Homostructured rutile TiO2 nanotree arrays thin film electrodes with nitrogen doping for enhanced photoelectrochemical performance

Homostructured rutile TiO2 nanotree arrays thin films with nitrogen doping were synthesized on FTO glass substrates via a two-step hydrothermal method. The crystal structure and morphology of nanotree arrays thin films were characterized by means of X-ray diffractometer and field-emission scanning electron microscopy. Furthermore, the optical and photoelectrochemical performance of nitrogen doped TiO2 nanotree arrays thin films was analyzed respectively using diffuse reflectance spectroscopy, electrochemical impedance spectroscopy, linear sweep voltammetry, transient photocurrent and Mott-Schottky measurements. The results showed that nitrogen doping significantly affected the morphology of branched nanostructure, electron energy band structure, electron transportation and charge carrier recombination at the surface and interface of nanotrees.
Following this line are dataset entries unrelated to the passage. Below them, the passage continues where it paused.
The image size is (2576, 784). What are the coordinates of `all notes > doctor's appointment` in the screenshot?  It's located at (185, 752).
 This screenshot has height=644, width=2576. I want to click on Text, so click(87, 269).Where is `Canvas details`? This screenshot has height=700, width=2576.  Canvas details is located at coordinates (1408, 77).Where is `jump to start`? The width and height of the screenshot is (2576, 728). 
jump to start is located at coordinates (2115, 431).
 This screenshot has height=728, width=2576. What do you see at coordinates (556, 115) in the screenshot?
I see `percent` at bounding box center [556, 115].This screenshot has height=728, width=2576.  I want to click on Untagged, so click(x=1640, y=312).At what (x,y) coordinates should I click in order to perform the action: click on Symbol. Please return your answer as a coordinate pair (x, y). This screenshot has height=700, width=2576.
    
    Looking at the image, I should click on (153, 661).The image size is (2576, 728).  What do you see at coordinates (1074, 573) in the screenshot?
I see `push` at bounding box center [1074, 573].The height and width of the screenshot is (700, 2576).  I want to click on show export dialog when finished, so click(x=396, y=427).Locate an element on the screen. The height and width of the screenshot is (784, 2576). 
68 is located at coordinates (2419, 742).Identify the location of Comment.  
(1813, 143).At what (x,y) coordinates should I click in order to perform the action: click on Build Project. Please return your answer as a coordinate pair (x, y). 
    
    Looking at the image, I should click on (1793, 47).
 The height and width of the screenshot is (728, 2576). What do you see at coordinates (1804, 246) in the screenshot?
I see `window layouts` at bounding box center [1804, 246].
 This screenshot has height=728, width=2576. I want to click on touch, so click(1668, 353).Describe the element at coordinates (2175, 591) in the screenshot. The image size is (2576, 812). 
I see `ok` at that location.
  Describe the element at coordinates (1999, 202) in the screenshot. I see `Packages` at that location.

Optimized photoelectrochemical performance was achieved with relatively lower electron transport resistance and higher photocurrent density by the TiO2 nanotree arrays thin film with N/Ti molar ratio of 1, which can be mainly attributed to the formation of appropriate branched nanostructure to improve photoexcited electrons rate and new localized mid-gap states energy levels due to the nitrogen doping.